[swift-evolution] Should explicit `self.` be required when providing method as closure?
Alex Johnson
AJohnson at walmartlabs.com
Mon Mar 6 11:35:30 CST 2017
I’d be fine losing the ability to pass methods as escaping closures.
I wouldn’t like losing the ability to pass methods as non-escaping closures, because I find this pattern pretty useful:
class MyViewController {
var records: [Record]
var visibleRecords: [Record] { return records.filter(isVisible) }
func isVisible(_ record: Record) -> Bool {
// some logic here, maybe using other properties of `self`
}
}
Alex Johnson
ajohnson at walmartlabs.com<mailto:ajohnson at walmartlabs.com>
ajohnson on Slack
From: <antony.zhilin at gmail.com> on behalf of Anton Zhilin <antonyzhilin at gmail.com>
Date: Saturday, March 4, 2017 at 1:45 AM
To: "swift-evolution at swift.org" <swift-evolution at swift.org>
Cc: Alex Johnson <AJohnson at walmartlabs.com>
Subject: Re: [swift-evolution] Should explicit `self.` be required when providing method as closure?
I disagree with dropping function references in general, but I do agree with limiting partially applied method references.
In @escaping arguments, adding self. won’t add enough evidence that it actually creates a closure with capture.

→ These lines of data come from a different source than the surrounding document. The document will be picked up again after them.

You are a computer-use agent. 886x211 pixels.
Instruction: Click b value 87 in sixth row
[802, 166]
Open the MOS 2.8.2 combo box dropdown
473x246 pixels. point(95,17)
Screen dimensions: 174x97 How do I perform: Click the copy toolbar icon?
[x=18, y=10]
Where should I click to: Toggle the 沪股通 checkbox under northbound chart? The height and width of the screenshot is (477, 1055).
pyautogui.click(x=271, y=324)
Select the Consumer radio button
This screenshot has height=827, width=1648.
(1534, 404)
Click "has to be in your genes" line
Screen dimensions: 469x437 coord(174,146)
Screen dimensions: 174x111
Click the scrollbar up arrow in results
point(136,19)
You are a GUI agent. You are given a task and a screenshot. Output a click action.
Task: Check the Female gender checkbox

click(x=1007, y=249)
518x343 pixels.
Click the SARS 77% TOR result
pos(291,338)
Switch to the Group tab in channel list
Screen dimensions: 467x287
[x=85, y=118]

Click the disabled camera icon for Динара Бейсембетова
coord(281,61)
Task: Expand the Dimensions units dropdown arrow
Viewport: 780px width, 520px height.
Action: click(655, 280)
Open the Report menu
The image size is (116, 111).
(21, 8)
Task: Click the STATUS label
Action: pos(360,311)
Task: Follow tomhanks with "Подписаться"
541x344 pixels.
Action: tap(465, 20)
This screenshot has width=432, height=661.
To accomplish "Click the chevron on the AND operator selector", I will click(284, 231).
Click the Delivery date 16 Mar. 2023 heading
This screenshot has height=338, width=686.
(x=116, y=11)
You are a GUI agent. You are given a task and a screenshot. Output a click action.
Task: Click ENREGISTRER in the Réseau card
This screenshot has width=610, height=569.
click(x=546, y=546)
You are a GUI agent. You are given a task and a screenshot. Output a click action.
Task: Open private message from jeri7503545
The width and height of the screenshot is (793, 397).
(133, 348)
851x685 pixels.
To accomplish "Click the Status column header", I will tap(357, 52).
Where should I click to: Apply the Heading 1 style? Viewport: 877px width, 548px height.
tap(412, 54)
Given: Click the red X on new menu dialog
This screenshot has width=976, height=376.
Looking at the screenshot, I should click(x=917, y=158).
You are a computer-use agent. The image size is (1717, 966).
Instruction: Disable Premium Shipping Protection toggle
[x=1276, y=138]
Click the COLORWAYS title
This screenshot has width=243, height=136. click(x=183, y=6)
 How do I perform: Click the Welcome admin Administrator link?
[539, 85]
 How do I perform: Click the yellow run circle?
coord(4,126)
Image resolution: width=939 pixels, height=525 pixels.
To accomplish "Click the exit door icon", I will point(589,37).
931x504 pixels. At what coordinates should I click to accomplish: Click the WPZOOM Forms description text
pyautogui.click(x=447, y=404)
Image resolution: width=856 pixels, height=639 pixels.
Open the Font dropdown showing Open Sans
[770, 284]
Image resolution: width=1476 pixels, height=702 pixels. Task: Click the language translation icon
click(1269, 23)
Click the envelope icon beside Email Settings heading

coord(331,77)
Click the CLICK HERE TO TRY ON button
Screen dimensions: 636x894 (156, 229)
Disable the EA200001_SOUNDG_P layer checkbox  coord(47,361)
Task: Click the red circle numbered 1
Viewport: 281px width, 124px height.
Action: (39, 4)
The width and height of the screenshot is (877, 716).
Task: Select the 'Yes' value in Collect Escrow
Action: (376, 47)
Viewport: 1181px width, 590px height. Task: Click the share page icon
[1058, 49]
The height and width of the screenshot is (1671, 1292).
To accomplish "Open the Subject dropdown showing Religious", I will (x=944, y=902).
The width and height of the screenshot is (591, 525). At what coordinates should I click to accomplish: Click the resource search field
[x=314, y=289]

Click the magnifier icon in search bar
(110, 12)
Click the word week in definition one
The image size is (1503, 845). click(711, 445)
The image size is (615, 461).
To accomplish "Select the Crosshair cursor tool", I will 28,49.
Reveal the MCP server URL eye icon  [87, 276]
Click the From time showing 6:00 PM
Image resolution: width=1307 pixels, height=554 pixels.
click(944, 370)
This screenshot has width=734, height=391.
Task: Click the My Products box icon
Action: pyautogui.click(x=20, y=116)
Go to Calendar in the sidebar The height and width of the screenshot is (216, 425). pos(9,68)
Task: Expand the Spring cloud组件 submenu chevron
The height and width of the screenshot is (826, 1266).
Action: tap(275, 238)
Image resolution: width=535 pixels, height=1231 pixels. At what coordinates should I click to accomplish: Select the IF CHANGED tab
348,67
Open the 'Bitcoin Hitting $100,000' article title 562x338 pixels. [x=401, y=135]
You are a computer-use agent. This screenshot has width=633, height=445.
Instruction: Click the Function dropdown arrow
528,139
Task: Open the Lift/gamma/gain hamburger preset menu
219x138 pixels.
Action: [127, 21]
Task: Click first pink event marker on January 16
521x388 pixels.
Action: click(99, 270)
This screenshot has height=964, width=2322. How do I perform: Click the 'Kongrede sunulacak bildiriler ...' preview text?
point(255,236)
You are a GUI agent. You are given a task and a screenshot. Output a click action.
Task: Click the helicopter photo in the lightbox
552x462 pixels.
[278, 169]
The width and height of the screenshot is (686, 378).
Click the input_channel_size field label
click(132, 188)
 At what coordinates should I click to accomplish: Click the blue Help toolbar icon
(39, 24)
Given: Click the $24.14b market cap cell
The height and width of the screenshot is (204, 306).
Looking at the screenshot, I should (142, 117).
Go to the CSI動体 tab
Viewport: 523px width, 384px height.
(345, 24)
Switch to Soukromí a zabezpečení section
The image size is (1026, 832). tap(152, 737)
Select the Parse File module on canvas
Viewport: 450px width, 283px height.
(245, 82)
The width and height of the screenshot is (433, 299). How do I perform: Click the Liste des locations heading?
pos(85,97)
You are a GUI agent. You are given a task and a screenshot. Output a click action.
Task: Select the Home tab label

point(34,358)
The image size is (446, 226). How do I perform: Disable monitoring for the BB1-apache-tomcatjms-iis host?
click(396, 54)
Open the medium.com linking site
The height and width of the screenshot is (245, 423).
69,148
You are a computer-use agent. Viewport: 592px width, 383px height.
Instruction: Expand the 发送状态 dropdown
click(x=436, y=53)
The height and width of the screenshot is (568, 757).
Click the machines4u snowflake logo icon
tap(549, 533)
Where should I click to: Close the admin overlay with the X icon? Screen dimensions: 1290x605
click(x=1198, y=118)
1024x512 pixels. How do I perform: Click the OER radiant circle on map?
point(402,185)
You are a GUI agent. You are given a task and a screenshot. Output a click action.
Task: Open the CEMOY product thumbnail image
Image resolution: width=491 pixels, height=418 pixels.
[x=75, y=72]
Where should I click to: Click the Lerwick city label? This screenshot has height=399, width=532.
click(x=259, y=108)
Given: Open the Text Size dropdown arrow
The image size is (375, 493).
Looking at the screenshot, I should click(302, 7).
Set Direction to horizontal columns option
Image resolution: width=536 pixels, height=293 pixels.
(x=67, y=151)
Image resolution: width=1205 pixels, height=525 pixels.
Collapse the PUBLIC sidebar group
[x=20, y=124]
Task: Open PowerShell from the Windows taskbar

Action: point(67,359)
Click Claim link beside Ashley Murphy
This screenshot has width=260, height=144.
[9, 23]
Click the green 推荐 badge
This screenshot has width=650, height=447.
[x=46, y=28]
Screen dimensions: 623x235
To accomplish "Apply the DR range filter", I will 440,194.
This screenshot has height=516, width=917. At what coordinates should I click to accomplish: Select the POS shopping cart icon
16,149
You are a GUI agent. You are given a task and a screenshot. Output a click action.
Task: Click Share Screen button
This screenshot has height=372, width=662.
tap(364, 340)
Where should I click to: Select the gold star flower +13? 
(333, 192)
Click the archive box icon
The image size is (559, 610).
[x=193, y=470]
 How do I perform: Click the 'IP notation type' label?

Even in non-escaping context, I find plain method references odd:
2017-03-04 10:09 GMT+03:00 David Hart via swift-evolution <swift-evolution at swift.org<mailto:swift-evolution at swift.org>>:
I encountered this precise memory leak in my code a few days ago, so I sympathize. A second solution would be to drop function references. I think a core team member suggested it on another thread.